- What is expected
Copy the entries starting at the line containing "Close the Program Settings window" and ending at the line containing "Action: pos(602,253)", both included, exactly as they appear.

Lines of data

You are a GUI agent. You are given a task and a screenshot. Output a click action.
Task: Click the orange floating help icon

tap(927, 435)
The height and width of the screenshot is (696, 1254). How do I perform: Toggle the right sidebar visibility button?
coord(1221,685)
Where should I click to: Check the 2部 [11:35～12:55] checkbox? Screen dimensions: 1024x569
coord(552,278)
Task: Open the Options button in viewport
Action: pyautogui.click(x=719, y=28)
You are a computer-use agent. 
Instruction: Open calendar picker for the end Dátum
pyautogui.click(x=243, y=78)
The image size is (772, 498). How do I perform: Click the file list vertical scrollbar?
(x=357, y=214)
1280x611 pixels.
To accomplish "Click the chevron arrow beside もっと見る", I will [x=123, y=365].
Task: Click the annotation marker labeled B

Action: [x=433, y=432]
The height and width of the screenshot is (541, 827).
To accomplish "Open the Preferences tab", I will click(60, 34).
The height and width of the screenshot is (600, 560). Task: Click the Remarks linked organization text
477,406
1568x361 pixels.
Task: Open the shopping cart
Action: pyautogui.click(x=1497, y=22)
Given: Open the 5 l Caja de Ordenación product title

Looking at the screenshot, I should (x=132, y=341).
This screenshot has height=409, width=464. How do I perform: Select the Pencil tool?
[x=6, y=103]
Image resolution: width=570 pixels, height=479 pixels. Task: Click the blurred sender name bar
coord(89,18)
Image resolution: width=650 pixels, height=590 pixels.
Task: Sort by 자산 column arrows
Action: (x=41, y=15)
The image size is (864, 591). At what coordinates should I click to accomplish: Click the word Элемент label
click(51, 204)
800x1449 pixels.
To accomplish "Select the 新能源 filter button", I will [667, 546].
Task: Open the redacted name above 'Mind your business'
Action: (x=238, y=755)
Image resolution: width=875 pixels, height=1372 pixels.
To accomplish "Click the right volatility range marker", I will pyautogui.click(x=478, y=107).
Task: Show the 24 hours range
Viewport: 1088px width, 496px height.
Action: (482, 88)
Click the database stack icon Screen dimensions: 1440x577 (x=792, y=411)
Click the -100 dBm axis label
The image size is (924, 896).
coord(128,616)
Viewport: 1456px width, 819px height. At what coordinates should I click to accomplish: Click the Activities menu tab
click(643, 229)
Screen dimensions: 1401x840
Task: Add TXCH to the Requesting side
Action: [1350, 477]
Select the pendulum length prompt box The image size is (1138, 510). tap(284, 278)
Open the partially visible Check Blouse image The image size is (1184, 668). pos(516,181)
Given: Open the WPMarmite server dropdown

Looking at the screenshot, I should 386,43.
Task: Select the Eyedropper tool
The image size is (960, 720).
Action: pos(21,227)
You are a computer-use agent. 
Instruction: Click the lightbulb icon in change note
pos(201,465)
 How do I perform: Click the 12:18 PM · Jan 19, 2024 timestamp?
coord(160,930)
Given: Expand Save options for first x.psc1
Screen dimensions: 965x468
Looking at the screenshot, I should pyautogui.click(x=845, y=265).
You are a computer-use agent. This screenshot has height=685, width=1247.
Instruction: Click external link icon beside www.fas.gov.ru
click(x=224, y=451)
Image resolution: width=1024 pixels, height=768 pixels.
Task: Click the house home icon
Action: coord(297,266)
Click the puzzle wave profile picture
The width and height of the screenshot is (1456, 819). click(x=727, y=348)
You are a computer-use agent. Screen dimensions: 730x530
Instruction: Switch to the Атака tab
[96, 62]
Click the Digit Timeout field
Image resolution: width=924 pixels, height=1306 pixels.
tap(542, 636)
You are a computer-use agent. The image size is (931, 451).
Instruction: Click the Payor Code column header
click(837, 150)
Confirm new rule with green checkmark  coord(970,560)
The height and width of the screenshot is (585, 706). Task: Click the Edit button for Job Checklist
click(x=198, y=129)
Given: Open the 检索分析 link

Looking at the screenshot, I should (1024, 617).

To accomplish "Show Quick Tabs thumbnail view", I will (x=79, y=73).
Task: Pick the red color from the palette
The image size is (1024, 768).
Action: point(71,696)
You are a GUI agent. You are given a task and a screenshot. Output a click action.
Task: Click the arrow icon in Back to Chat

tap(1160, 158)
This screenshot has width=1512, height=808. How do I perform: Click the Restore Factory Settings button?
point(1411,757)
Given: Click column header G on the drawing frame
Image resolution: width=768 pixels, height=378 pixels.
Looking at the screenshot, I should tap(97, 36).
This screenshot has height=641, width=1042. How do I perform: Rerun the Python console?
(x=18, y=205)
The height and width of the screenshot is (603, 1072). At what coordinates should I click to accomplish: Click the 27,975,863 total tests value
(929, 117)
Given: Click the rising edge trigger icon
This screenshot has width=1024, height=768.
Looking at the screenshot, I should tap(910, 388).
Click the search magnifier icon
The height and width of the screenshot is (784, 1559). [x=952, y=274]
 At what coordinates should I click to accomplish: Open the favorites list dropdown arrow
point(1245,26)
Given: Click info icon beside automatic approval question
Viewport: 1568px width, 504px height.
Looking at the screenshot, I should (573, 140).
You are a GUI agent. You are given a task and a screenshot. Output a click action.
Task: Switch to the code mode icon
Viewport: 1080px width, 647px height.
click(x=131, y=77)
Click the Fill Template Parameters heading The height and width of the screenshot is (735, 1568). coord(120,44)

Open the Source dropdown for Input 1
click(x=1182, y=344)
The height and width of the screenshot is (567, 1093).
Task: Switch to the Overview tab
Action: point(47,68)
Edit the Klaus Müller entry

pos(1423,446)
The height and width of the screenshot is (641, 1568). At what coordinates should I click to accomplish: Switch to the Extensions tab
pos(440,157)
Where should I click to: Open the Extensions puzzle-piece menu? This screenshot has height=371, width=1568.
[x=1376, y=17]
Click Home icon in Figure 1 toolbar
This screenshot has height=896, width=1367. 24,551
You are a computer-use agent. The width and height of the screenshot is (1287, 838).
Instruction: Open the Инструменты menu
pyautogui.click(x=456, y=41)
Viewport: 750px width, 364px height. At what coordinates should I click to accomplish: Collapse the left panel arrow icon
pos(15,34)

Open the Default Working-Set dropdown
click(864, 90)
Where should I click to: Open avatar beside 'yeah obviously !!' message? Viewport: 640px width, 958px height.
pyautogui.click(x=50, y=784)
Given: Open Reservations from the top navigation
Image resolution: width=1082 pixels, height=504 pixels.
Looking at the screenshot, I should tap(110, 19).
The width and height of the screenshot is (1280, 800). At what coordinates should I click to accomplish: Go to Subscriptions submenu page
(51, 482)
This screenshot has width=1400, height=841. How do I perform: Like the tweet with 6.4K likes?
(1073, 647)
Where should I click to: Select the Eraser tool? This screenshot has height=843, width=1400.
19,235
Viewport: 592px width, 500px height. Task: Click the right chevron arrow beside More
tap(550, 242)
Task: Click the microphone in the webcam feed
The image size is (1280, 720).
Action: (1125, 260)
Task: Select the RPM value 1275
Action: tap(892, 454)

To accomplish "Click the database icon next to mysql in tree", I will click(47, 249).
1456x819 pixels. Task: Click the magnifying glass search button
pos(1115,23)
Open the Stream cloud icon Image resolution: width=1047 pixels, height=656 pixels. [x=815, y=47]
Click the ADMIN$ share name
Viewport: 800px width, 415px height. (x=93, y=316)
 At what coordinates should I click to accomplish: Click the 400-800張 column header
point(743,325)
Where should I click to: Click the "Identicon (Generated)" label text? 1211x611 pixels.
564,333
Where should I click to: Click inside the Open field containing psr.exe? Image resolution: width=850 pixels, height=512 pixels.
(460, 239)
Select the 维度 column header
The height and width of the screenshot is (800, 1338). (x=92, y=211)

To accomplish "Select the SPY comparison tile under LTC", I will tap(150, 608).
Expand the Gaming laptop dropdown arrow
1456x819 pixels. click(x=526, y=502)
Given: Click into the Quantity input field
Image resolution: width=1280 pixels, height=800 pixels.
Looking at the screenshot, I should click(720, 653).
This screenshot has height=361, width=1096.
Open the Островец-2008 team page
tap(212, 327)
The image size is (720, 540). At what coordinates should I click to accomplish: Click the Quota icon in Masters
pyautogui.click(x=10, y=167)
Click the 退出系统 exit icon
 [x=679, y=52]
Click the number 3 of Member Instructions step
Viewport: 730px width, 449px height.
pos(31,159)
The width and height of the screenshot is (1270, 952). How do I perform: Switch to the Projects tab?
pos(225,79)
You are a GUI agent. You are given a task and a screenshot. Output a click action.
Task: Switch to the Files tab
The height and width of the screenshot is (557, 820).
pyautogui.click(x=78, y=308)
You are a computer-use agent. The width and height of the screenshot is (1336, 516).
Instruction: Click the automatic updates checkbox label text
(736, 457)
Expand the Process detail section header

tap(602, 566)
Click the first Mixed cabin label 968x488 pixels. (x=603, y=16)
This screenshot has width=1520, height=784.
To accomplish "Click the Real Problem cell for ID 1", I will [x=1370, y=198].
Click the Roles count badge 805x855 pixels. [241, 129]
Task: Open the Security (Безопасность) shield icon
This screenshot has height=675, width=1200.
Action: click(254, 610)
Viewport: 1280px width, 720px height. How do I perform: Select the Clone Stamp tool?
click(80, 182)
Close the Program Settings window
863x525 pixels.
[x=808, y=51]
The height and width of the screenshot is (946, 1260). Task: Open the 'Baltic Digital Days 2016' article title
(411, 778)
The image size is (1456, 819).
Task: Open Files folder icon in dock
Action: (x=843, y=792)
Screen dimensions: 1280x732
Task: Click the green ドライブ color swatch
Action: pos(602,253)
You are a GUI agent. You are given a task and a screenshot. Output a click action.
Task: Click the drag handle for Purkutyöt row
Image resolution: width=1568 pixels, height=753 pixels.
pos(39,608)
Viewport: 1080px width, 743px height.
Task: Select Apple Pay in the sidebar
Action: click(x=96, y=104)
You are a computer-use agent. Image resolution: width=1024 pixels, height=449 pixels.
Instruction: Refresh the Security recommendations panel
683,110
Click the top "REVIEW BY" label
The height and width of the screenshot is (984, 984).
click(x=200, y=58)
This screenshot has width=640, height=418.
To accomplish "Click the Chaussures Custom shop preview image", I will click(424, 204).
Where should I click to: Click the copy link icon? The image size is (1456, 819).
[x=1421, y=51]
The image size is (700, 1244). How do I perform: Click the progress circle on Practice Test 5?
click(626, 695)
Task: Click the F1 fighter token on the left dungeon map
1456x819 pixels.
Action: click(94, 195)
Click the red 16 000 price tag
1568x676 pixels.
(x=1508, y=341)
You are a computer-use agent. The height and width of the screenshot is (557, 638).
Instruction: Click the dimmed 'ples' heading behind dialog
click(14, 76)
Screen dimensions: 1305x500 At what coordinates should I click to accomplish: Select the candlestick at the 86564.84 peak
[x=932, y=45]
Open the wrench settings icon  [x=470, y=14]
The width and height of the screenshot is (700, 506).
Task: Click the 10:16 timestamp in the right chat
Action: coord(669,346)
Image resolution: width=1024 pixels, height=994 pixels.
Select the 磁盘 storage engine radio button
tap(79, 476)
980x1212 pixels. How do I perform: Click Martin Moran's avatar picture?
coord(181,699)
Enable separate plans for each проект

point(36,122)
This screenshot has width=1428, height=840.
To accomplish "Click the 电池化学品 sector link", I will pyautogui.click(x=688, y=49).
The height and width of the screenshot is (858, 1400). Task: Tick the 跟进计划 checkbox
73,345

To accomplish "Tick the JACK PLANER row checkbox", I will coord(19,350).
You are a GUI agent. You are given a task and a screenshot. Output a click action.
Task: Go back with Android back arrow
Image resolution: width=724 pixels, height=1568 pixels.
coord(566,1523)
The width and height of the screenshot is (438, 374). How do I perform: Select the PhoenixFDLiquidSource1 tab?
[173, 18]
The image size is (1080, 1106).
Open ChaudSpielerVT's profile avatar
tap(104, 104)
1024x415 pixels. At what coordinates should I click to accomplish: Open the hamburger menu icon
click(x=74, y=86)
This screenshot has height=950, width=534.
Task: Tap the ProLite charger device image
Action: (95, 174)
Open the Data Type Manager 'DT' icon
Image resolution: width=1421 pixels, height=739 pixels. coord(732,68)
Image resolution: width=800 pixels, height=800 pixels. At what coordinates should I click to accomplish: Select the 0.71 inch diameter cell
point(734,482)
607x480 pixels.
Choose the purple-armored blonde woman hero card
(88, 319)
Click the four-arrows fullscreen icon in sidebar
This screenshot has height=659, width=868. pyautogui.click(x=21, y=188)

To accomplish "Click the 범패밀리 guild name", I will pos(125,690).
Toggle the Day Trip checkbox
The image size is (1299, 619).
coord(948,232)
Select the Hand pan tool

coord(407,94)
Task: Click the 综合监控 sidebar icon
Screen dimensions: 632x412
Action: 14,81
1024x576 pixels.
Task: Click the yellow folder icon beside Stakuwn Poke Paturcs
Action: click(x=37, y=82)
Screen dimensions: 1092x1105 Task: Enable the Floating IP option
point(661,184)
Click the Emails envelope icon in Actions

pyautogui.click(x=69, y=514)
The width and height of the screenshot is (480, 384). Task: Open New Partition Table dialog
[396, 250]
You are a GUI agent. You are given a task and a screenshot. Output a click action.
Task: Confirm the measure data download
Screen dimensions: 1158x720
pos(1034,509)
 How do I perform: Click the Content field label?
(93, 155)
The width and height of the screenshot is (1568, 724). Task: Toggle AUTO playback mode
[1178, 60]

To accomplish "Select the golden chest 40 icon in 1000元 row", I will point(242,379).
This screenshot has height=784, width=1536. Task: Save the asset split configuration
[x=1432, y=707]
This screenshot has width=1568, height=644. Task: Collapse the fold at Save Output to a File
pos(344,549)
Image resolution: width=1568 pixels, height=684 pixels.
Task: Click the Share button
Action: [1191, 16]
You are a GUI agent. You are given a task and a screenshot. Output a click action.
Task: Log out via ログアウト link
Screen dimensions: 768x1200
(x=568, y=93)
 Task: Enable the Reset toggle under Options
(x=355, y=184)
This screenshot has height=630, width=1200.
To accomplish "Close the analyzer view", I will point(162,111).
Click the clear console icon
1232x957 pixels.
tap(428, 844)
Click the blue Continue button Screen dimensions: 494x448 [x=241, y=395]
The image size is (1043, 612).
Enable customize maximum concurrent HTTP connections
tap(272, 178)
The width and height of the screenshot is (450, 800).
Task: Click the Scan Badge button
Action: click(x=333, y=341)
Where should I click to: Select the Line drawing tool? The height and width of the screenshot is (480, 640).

- Correct result
Close the Program Settings window
863x525 pixels.
[x=808, y=51]
The height and width of the screenshot is (946, 1260). Task: Open the 'Baltic Digital Days 2016' article title
(411, 778)
The image size is (1456, 819).
Task: Open Files folder icon in dock
Action: (x=843, y=792)
Screen dimensions: 1280x732
Task: Click the green ドライブ color swatch
Action: pos(602,253)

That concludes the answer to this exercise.